In millet mix 2s + Qualcomm Snapdragon Adreno 630 845 + on a test version of the opencl cv :: dft ().
Test Data
Look at the table inside Description:
name | Function name | The maximum time (ms) | The average time (ms) | Explanation |
---|---|---|---|---|
cpu version dft | cv::dft() | - | 0.029448 | No other statistics, only cv :: dft call time () function |
opencl version | cv :: dft (Ummah) | 802.557000 | 0.202941 | Copy mat and does not calculate the umat, not counting filling aligned umat |
opencl using the calculated main function opencl | cv::ocl_dft() | 802.553000 | 0.210583 | cv :: dft () wraps cv :: ocl_dft (), this layer without too much loss of performance |
The first step in the subroutine call ocl_dft | ocl_dft_rows() | 802.518000 | 0.1031 | - |
The second step of the subroutine call ocl_dft | ocl_dft_cols() | 338.004000 | 0.078061 | - |
Pooling | OCL_FftPlanCache::getInstance().getFftPlan() | 0.190000 | 0.000028 | Pooling quickly, takes up little time, you can ignore |
Nuclear compiled opencl function, binding parameters, calculated | OCL_FftPlan::enqueueTransform() | 464.393000 | 0.075685 | - |
Nuclear compiled function | enqueueTransform() | 464.237000 | 0.019422 | The first compilation is very slow, the future will be much faster. But do not repeat the compilation fishes |
Parameter binding | enqueueTransform() | 0.122000 | 0.016015 | Binding parameters quickly |
Kernel execution | enqueueTransform() | 1.167000 | 0.028805 | - |
Result analysis
There is such a number of conclusions:
- Disappointing: opencl + average time gpu version of 0.202941 , while the average time CPU version is 0.029448 , GPU version 6.9 times slower than the CPU version; and yet add Mat copy to UMat, Mat filling alignment, UMat copied back to the Mat and some other occupied time;
- Can be found, for the first time to perform cv :: dft () version of opencl when compiling the kernel function is very time-consuming (464ms), subsequent compilation still takes time;
- Pure calculation time point of view, opencl kernel execution time is approximately 0.028805 * 2, which is about 1.96 times the CPU version. This may be due to produce my test data is very small, if large amounts of data, GPU version on pure computing time may be better than the CPU version number.
Optimization Program
- In calling cv :: dft () of opencl previous version, open a thread for air conditioning once cv :: ocl_dft (), compile-time kernel function so it will not take up the total call time.

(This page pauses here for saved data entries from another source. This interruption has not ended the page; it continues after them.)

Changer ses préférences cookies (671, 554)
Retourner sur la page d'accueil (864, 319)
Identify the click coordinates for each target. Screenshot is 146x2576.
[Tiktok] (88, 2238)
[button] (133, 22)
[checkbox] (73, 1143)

- ocl :: Kernel pool where you can create an object, rather than use the temporary objects each call, this is the case, each call can save 0.019422ms, performance can improve by 9.6%;
ocl::Kernel k(kernel_name.c_str(), ocl::core::fft_oclsrc, options);
- If the GPU memory pool, calculated each time the input and output addresses are the same, then the link 0.016015ms binding parameters can be omitted, performance may improve by 7.9%
- In my cv :: dft () usage scenario, data matrix 44 of each successive calculation. Suppose to find ways to bring 44 calculations have joined the queue, allowing continuous GPU computing. GPU support concurrency hypothesis 44 calculations simultaneously, then the GPU version of the theory of delay is 0.202941 / 44 = 0.004612, upgrade 6.39 times than the CPU version!